Senin, 04 Maret 2013

Lahan Gambut Bukan untuk Kebun Sawit





Ekspansi perkebunan kelapa sawit di kawasan hutan yang tidak seharusnya dijadikan lahan perkebunan semakin sulit terbendung. Lahan gambut yang memiliki fungsi sangat penting untuk menjaga keseimbangan ekosistem, tak luput dari ulah tangan-tangan tak bertanggung jawab. Lebih dari 62.000 hektare lahan gambut tripa di Kabupaten Nagan Raya, Aceh, sekitar 40.000 hektare kini berubah menjadi perkebunan kelapa sawit. Di tengah besarnya ancaman bencana, mata publik harus diperlihatkan kepada fakta bahwa bahaya kerusakan lahan gambut akan sangat merugikan karena itu, tidaklah tepat jika perkebunan kelapa sawit dibiarkan beroperasi di lahan gambut.


Hal tersebut dikemukakan oleh Adji Darsoyo, selaku Communication & Fundraising Coordinator PAN Eco – Yayasan Ekosistem Lestari kepada MedanBisnis.

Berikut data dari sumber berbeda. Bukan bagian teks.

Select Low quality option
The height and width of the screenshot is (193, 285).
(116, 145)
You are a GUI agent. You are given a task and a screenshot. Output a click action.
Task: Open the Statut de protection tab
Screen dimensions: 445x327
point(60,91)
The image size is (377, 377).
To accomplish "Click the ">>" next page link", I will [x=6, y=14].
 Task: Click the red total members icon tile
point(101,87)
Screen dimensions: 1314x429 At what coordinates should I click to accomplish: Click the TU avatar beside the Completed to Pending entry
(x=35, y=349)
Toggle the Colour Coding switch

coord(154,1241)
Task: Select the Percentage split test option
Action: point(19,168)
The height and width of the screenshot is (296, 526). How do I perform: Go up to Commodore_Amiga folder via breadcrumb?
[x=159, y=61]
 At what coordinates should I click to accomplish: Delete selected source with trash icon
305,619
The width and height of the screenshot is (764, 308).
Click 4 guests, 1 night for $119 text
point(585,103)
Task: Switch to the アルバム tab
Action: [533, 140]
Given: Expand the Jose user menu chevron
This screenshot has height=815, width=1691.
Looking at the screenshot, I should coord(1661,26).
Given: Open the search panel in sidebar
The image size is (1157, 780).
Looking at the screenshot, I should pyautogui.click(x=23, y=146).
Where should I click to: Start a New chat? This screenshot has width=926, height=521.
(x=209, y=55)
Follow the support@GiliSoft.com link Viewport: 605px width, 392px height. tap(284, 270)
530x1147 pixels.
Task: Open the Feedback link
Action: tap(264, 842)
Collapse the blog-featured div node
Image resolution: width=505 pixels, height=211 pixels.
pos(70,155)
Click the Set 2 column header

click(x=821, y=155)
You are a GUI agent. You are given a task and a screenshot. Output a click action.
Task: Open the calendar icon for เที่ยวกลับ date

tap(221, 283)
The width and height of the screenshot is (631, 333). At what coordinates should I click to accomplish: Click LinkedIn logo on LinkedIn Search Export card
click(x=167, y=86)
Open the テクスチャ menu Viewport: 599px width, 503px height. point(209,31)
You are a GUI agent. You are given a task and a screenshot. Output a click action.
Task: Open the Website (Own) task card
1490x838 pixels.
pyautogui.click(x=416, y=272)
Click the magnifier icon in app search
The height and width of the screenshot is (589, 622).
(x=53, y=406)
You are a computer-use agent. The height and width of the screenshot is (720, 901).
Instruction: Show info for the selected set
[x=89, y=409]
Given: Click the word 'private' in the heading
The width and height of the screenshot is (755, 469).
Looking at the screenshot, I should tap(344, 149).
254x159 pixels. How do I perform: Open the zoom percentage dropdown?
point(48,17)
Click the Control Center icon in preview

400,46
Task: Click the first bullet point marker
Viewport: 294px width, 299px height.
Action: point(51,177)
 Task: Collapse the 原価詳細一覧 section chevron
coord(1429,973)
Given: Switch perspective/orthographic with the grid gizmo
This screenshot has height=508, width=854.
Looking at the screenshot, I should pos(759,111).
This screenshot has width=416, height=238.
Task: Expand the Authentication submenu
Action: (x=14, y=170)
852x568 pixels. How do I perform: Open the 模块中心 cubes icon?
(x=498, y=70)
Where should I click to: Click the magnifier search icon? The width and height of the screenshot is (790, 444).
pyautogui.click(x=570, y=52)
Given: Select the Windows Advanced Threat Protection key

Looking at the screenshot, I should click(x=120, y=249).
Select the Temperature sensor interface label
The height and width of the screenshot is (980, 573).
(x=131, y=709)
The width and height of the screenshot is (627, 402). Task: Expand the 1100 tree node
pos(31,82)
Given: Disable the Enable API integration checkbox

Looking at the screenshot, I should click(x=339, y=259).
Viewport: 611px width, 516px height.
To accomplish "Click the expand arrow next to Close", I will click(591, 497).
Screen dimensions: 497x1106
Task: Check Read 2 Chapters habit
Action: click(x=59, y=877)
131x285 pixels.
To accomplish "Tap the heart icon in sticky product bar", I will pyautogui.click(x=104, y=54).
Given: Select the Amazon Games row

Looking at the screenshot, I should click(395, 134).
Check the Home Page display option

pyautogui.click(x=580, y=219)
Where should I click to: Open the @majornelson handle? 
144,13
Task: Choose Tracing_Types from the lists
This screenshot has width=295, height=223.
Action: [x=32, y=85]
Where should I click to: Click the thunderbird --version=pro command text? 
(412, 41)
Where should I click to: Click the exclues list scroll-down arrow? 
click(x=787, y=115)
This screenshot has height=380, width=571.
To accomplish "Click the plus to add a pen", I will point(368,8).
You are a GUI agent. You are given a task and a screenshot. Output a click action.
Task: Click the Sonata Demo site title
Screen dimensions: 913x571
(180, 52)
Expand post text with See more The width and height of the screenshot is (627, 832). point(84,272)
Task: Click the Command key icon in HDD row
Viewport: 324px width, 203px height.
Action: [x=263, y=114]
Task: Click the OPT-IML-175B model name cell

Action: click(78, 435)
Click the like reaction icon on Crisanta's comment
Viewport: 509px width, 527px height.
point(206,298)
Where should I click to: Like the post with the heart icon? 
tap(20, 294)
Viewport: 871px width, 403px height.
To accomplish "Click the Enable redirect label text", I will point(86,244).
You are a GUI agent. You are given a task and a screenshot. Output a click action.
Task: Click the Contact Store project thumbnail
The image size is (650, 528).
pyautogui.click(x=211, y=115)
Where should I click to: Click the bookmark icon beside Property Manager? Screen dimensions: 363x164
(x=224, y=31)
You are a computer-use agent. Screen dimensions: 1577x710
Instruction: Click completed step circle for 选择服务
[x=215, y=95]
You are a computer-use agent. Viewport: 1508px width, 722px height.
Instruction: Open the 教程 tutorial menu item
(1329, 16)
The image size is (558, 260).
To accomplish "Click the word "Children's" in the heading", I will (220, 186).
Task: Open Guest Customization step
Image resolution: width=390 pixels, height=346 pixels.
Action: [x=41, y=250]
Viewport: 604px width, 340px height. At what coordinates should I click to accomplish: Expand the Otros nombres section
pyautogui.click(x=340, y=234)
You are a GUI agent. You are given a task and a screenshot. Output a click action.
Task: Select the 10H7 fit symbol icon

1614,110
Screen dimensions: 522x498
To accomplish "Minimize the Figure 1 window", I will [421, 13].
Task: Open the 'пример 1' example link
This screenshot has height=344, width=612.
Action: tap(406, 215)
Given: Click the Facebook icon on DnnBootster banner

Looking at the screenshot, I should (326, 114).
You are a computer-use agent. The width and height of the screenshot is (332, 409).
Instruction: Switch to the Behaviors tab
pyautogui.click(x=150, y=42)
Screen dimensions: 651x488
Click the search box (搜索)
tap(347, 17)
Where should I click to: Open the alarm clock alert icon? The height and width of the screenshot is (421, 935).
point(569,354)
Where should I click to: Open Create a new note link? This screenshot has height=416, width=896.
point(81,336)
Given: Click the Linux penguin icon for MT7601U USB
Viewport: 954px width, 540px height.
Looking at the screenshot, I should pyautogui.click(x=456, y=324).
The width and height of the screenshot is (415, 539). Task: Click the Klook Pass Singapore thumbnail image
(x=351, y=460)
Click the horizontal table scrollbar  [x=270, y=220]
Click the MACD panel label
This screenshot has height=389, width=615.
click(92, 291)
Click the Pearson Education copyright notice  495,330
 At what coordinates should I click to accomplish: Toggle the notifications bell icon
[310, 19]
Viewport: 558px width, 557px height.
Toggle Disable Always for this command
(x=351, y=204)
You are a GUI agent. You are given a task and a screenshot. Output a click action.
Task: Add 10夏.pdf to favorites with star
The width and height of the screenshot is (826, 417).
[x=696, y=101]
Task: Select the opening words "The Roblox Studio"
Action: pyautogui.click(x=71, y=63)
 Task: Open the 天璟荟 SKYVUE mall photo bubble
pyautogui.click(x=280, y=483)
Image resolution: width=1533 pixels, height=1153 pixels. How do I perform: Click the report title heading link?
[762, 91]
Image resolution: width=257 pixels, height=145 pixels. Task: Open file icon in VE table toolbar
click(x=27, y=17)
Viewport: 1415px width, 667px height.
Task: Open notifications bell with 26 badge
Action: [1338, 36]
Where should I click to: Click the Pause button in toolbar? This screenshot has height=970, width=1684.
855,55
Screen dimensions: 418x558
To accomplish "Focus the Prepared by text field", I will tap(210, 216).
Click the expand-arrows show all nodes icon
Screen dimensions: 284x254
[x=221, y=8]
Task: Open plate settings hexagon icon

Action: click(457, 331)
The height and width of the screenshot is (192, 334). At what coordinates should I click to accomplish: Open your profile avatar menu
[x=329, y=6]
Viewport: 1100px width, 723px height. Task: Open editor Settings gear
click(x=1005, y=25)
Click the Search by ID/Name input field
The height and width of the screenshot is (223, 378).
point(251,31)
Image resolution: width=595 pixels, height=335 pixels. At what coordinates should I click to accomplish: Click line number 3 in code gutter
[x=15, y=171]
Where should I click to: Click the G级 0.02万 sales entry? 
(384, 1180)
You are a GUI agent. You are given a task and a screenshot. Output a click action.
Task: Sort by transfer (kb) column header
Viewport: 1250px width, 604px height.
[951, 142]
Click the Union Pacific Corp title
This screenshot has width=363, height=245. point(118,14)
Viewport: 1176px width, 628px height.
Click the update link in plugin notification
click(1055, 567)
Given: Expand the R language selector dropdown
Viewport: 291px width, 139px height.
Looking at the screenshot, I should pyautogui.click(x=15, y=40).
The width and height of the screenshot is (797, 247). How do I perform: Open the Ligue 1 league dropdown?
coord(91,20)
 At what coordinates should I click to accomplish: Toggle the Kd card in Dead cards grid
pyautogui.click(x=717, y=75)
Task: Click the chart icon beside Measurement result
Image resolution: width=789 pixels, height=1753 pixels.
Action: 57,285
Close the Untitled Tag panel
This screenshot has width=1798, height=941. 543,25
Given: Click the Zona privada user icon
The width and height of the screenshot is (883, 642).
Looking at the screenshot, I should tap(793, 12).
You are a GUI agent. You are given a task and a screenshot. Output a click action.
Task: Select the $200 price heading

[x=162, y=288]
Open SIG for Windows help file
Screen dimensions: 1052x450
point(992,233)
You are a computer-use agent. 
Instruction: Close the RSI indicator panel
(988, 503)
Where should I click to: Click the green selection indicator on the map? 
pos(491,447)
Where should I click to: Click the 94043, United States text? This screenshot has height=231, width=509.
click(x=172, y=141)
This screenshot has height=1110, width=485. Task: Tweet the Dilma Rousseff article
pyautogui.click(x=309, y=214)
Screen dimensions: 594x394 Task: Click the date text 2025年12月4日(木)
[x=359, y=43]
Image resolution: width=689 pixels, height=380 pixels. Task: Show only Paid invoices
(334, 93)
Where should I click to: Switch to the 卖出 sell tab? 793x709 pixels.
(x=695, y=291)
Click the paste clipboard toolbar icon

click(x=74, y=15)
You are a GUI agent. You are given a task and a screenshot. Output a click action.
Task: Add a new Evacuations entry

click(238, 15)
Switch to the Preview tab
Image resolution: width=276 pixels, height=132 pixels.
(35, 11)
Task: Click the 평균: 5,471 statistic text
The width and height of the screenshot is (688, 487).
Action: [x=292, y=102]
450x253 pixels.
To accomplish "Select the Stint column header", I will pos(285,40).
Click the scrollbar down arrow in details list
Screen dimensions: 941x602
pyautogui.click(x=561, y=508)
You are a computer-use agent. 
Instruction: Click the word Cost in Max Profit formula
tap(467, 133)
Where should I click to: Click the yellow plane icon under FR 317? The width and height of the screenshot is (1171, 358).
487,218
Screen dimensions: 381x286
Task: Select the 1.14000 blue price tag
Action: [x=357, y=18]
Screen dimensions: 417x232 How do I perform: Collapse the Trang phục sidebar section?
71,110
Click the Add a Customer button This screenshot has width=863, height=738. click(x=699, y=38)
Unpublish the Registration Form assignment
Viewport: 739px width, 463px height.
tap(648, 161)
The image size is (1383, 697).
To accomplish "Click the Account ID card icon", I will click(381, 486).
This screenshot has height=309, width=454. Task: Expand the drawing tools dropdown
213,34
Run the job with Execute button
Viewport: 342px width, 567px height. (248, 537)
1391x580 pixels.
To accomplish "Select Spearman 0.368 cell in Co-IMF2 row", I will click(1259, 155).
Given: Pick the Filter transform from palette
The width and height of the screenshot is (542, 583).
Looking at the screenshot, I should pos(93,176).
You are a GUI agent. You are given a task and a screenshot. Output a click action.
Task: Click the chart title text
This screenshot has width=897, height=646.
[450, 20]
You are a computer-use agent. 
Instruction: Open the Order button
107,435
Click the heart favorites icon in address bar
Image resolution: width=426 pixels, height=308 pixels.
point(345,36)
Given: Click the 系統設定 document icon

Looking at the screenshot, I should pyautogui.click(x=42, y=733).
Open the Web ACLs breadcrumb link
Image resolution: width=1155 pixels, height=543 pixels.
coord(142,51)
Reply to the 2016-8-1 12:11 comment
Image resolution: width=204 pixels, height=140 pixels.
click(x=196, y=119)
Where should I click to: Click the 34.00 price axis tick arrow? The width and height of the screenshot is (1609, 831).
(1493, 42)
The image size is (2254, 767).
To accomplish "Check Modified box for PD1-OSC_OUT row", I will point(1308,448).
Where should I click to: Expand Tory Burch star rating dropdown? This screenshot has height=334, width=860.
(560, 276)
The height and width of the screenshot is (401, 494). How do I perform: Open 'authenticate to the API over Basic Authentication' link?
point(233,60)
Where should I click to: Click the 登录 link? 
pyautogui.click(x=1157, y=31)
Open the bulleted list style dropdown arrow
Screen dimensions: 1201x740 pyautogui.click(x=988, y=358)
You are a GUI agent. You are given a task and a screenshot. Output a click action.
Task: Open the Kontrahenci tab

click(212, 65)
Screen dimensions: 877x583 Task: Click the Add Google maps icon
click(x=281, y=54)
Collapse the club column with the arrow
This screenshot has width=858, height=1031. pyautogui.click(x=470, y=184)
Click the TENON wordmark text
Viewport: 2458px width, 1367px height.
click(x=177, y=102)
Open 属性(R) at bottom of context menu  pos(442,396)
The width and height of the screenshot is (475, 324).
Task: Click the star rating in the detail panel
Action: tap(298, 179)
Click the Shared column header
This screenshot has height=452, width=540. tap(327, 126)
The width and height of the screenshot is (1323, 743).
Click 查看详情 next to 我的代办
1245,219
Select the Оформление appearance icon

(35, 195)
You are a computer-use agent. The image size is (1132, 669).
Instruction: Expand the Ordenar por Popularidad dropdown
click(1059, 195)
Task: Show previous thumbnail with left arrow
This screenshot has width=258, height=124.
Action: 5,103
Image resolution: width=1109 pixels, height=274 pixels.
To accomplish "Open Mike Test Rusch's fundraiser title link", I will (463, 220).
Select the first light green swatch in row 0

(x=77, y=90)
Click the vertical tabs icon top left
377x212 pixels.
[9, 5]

Menurutnya, saat ini terjadi ancaman yang sangat besar terhadap keberadaan lahan gambut khususnya yang berada di Kabupaten Nagan Raya, Aceh. Dikatakannya, kerusakan hutan rawa tripa yang merupakan lahan gambut sudah sangat parah. Dari total luasan lahan gambut yang mencapai lebih dari 62.000 hektare, tak kurang dari  40.000 hektarenya sudah berubah menjadi areal perkebunan kelapa sawit yang beroperasi sejak tahun 1990-an yang mana setiap perusahaan memiliki konsesi puluhan ribu hektare.

“Mengubah lahan gambut menjadi perkebunan kelapa sawit akan sangat mengancam keseimbangan ekosistem. Akan sangat banyak kerugian yang harus ditanggung jika lahan gambut itu rusak,” katanya.

Ia mengungkapkan, kerusakan lahan gambut tripa disebabkan oleh beroperasinya 5 perusahaan besar yang menyulapnya menjadi perkebunan kelapa sawit. Padahal, lahan gambut merupakan suatu kawasan yang berfungsi sebagai pelindung dari terjadinya bencana tsunami, habitat ribuan satwa langka dan dilindungi, kawasan resapan air yang mengatur ketersediaan sumber air sekitar.

Di sisi lain, lahan gambut juga merupakan kawasan yang jika terbakar akan sangat sulit untuk dipadamkan. “Dampak dari keberadaan perkebunan kelapa sawit hingga sekarang sudah dirasakan oleh masyarakat, dengan terjadinya banjir yang sebelum adanya perkebunan tidak pernah terjadi,” ungkapnya.

Ia mengungkapkan, hingga kini, tingkat deforestasi atau berkurangnya fungsi gambut di kawasan tersebut sudah mencapai 70%. Dengan demikian menuntut tindakan yang cepat untuk menghentikan perusakan lahan gambut agar tidak berubah menjadi perkebunan kelapa sawit.

“Lahan gambut ini juga sebagai buffer atau pelindung dari masuknya gelombang tsunami ke darat, berdasarkan peta satelit, di salah satu kawasan yang sudah menjadi perkebunan kelapa sawit dan perusahaannya membuat kanal ke laut, ternyata saat terjadi tsunami tahun 2004 lalu, gelombang tsunami sangat jauh masuk ke daratan, pintunya dari kanal yang dibuat oleh perusahaan tersebut,” katanya.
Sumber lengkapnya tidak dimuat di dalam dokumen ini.